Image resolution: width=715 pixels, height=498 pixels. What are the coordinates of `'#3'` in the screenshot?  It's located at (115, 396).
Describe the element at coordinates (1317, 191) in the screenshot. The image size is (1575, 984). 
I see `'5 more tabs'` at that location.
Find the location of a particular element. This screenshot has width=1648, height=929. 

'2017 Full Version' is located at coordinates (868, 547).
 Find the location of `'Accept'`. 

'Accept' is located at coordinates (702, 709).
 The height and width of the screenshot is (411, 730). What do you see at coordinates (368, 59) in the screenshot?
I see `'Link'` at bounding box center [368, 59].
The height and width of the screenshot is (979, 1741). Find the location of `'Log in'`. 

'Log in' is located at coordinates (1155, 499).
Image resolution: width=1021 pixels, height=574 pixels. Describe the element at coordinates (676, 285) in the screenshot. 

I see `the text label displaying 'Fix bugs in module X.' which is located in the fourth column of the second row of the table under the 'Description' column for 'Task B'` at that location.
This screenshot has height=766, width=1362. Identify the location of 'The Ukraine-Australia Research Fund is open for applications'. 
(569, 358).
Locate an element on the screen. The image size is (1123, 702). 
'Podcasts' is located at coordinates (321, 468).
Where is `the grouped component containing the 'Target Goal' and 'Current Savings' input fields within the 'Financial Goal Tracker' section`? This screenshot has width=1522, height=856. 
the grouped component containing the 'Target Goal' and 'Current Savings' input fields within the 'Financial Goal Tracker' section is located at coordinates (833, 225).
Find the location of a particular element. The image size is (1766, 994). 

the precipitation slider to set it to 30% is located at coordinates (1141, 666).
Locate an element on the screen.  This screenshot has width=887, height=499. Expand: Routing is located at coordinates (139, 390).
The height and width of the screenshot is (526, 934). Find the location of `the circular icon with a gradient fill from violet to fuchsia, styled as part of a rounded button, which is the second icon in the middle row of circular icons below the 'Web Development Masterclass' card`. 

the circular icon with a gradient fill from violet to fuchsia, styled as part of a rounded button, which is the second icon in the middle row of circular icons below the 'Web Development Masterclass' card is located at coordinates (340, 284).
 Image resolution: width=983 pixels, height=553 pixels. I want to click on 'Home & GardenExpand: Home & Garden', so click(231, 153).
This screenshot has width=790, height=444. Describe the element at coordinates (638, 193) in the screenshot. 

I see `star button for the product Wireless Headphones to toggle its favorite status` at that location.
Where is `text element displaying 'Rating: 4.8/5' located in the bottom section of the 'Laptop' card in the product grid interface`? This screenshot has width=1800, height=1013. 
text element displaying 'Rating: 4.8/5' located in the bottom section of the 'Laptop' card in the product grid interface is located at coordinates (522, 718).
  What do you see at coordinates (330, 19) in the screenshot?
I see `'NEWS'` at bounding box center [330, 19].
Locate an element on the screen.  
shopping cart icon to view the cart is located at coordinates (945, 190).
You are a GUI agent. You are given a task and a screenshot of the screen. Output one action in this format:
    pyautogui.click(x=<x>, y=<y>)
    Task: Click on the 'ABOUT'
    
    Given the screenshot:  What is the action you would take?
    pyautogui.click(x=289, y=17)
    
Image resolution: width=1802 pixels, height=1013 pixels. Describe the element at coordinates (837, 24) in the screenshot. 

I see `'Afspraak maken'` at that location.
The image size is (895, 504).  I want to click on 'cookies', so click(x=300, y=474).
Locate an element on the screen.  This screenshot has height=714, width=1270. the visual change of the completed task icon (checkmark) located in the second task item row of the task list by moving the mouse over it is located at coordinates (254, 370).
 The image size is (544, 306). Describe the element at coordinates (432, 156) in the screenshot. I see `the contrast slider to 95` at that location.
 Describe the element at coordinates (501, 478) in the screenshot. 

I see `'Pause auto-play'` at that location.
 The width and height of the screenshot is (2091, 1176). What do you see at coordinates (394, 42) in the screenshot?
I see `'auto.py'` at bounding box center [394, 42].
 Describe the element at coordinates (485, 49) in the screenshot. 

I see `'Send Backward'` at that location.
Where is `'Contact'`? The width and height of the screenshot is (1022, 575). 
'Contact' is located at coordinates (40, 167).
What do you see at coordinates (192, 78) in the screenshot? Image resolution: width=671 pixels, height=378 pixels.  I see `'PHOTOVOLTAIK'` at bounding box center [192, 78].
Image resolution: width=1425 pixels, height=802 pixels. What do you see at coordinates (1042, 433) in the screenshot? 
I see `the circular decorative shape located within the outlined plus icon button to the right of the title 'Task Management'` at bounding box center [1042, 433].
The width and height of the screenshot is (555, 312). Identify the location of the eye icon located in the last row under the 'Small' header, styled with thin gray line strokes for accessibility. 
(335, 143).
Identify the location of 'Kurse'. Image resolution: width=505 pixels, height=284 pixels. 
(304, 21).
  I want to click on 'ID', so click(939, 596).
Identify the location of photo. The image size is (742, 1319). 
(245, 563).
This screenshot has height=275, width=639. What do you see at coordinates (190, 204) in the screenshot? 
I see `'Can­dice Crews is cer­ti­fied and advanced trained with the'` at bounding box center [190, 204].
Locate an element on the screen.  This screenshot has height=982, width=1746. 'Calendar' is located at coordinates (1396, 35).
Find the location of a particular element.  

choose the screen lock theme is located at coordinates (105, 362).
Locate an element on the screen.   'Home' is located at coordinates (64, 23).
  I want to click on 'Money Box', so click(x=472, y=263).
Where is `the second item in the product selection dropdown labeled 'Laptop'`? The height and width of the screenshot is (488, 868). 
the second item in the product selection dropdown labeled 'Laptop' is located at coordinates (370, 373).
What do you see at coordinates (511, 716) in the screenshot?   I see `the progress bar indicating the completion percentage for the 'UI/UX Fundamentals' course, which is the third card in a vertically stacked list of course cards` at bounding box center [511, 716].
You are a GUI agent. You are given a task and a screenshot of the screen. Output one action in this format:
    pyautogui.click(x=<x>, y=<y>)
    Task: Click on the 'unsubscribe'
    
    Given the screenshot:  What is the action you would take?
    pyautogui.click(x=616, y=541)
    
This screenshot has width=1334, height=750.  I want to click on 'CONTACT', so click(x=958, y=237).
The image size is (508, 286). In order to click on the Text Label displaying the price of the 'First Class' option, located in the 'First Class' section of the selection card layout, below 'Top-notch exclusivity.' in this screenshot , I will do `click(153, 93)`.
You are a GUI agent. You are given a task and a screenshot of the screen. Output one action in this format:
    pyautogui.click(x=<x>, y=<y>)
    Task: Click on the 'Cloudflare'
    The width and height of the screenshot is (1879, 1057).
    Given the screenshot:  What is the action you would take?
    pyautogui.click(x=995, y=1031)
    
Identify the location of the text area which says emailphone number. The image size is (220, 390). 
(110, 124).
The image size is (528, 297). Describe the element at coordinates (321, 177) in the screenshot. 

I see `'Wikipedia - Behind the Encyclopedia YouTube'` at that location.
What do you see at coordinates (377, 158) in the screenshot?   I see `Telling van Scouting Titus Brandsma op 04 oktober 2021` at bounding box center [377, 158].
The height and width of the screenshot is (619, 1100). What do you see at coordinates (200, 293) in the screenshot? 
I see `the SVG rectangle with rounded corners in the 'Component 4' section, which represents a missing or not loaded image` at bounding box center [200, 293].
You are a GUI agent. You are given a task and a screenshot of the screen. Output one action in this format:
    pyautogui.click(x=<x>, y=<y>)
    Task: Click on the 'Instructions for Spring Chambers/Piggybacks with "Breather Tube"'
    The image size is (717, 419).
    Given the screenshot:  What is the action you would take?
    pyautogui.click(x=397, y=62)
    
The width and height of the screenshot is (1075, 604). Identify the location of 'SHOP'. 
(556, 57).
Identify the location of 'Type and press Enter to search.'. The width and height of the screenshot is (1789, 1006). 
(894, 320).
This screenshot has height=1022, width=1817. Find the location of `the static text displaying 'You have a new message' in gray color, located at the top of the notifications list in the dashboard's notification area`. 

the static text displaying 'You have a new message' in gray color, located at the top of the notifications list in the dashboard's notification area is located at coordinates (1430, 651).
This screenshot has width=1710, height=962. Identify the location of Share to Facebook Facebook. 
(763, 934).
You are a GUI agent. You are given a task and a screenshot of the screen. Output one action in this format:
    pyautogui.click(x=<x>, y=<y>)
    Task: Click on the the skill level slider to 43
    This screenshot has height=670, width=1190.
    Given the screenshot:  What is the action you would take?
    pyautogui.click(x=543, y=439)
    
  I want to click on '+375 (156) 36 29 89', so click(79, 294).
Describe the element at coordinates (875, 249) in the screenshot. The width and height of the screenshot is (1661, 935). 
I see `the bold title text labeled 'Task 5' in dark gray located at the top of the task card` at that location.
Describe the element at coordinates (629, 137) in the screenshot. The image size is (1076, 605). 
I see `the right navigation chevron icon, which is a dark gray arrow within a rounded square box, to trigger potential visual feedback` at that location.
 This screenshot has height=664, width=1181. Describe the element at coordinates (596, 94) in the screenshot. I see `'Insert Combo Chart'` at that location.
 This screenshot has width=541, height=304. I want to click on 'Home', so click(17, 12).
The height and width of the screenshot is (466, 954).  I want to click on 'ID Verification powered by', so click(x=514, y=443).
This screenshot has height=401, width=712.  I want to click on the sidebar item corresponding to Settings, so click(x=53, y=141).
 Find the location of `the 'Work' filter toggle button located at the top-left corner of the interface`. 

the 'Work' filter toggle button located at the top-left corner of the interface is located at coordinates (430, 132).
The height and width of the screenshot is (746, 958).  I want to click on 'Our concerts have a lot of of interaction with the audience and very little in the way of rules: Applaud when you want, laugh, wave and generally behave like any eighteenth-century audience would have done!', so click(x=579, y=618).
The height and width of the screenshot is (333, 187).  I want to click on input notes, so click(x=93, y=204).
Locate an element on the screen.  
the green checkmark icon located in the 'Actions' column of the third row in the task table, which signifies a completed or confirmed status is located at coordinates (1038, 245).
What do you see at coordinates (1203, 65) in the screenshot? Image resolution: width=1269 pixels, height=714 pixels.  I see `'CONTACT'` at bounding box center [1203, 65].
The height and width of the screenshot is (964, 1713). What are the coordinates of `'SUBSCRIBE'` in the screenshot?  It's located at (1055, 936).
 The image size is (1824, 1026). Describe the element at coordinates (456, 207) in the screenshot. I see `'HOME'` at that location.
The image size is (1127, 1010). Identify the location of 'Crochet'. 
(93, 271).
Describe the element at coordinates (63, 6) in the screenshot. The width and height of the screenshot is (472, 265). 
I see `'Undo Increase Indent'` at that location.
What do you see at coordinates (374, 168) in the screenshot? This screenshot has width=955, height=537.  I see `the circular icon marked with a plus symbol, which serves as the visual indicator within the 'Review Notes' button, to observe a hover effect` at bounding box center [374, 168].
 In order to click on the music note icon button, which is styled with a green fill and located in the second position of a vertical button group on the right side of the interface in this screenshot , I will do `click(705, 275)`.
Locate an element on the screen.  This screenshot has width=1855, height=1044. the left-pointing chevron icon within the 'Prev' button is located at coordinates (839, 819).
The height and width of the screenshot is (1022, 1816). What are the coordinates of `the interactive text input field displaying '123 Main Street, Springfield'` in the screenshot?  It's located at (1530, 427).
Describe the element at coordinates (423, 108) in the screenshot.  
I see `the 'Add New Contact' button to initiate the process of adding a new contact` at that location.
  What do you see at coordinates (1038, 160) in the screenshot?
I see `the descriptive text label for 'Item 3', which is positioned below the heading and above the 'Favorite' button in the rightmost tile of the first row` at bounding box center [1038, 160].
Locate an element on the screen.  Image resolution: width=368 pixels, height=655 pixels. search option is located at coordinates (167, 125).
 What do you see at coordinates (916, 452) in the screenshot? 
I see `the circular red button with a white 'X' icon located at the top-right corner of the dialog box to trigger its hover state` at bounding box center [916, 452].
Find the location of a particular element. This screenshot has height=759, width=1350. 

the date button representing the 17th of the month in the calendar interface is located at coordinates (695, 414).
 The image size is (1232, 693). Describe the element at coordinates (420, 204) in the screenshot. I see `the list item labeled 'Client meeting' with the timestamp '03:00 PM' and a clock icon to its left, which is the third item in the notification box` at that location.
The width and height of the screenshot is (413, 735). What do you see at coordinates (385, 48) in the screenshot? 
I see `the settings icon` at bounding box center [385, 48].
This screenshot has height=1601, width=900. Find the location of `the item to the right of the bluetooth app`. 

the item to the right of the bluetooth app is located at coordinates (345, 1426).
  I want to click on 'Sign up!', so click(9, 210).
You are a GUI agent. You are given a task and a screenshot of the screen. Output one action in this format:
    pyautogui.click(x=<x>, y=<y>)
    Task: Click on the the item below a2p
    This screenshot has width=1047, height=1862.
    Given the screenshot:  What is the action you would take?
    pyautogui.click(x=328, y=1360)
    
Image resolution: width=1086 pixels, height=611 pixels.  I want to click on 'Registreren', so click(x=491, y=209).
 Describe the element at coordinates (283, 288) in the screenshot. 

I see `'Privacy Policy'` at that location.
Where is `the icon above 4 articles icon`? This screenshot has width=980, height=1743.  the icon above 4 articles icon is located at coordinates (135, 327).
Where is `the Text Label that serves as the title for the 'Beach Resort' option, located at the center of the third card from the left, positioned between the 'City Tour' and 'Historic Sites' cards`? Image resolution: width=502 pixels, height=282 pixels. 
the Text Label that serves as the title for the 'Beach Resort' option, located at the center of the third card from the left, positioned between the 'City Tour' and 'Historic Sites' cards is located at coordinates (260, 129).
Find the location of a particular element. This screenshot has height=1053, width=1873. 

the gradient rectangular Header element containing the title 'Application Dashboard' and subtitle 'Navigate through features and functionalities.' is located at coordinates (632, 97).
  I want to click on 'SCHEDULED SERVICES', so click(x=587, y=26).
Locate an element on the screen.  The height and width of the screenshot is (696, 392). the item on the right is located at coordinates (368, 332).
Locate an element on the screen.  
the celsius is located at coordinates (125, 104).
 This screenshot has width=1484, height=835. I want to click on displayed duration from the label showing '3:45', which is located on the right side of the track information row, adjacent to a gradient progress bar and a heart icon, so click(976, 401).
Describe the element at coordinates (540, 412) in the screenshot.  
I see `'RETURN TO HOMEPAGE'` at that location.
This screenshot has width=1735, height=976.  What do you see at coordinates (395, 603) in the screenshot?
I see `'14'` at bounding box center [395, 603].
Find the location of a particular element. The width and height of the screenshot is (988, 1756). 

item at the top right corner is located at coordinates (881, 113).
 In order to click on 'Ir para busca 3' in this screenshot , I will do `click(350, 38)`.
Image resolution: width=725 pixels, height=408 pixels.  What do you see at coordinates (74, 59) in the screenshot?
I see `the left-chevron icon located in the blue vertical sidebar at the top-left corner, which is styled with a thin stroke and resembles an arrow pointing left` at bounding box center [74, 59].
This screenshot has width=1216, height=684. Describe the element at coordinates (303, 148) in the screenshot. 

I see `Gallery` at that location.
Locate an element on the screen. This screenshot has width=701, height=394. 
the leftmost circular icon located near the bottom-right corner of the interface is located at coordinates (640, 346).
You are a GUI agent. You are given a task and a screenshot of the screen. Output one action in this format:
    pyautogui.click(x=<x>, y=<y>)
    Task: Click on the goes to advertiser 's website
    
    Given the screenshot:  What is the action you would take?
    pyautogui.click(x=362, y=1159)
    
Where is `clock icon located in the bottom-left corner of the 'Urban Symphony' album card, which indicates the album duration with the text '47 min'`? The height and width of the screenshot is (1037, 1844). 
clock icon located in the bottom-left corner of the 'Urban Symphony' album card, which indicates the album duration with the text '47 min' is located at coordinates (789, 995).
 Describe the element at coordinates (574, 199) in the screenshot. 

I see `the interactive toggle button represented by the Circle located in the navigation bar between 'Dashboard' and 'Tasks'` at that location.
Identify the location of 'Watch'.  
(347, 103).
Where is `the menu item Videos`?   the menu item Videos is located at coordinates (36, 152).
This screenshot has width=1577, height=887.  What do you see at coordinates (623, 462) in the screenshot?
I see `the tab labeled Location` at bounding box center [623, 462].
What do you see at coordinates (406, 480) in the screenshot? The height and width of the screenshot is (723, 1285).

### Set exercise
Update the lines from the line with "The image size is (1127, 1010)." up to and including the line with "In order to click on the music" by replacing "Crochet" with "Knitting", leaving everything else unchanged. Give only those lines.

### Task output
The image size is (1127, 1010). Identify the location of 'Knitting'. 
(93, 271).
Describe the element at coordinates (63, 6) in the screenshot. The width and height of the screenshot is (472, 265). 
I see `'Undo Increase Indent'` at that location.
What do you see at coordinates (374, 168) in the screenshot? This screenshot has width=955, height=537.  I see `the circular icon marked with a plus symbol, which serves as the visual indicator within the 'Review Notes' button, to observe a hover effect` at bounding box center [374, 168].
 In order to click on the music note icon button, which is styled with a green fill and located in the second position of a vertical button group on the right side of the interface in this screenshot , I will do `click(705, 275)`.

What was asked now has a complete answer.